I'm afraid I must disagree with @D.W. I have advised all of my clients to disable Split Tunnelling1. Split tunnelling essentially ensures that high risk traffic will follow the less secure route. Flipping the statement the other way, split tunnelling provides the attacker an easier path to your network. That means you're almost certainly wasting money on the controls & mitigations you're applying to the higher path. (I'm going to assert that unless you're spending a whole lot of $$ on ensuring that the security mechanisms on both routes are in synchrony, then they aren't synchronized).

Close corrollary to that - you've got two interfaces, and I'm going to attack the weaker of those interfaces. Long ago when I cared about denial of service there were a couple that worked only on specific interfaces, or places where the specific configuration of the network interface greatly enabled/inhibited the attack. Two interfaces doubles the chance that I'll find an interface specific attack vector.

At a far simpler level, you've doubled the communications vectors which will come close to doubling the cost of establishing a security perimeter - you've got to implement two security perimeters on two separate network routes, with different mechanisms. The precise cost will depend on how much of the infrastructure is shared.

I'd actually love to have the chance to firewalk this network; I suspect the initial attempts would be confusing, but once I realized what was going on, the dual route would provide a fascinating insight. Some people don't consider that to be an attack vector, since the adversary is merely generating strategic information, but in my opinion your network will be administered by the most knowledgeable administrator - if you yield the strategic high ground, your adversary may replace you as the network admin.

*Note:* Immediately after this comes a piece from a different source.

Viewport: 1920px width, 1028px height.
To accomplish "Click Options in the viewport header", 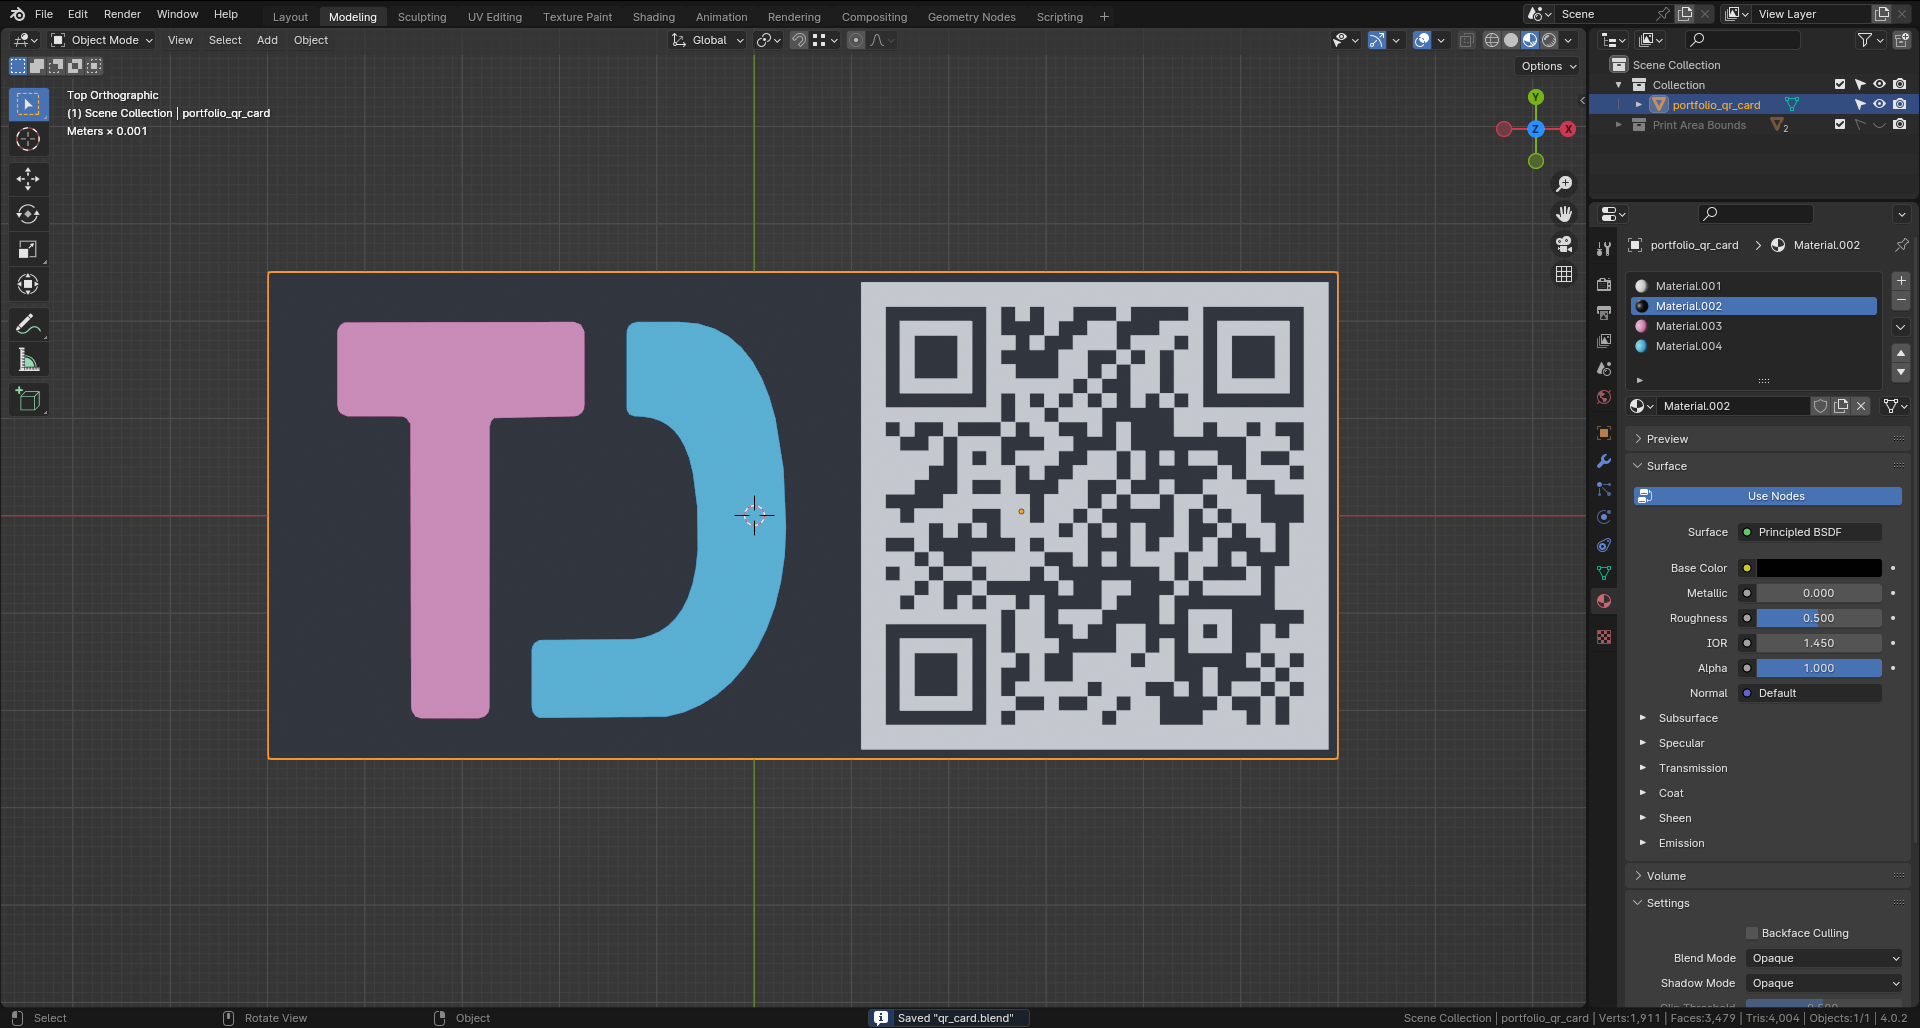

You asked for attack vectors, not practical attack vectors, so I will provide a couple from the more esoteric realms of theory. These attacks would probably only be employed by targeted attackers, not by opportunistic attackers.

  1. You're creating a number of covert channels; off the top of my head I'm not sure how I'd exploit those covert channels, and I have to admit that I'm not aware of any significant attacks on covert channels in the real world.
  2. I suspect that there is an opportunity to bypass your security mechanisms (Intrusion Detection Systems) through clever fragmentation of packets. If I split my attack into tiny fragments, wrap each fragment in a packet and transmit the packets alternately on each interface, then I can arrange for them to be reassbled on the far end. Depending on the exact architecture of your IDS, the IDS may never see the attack signature. (this is a variation of known fragmentation attacks).

I need more information about your proposed scenario before I can go further than that.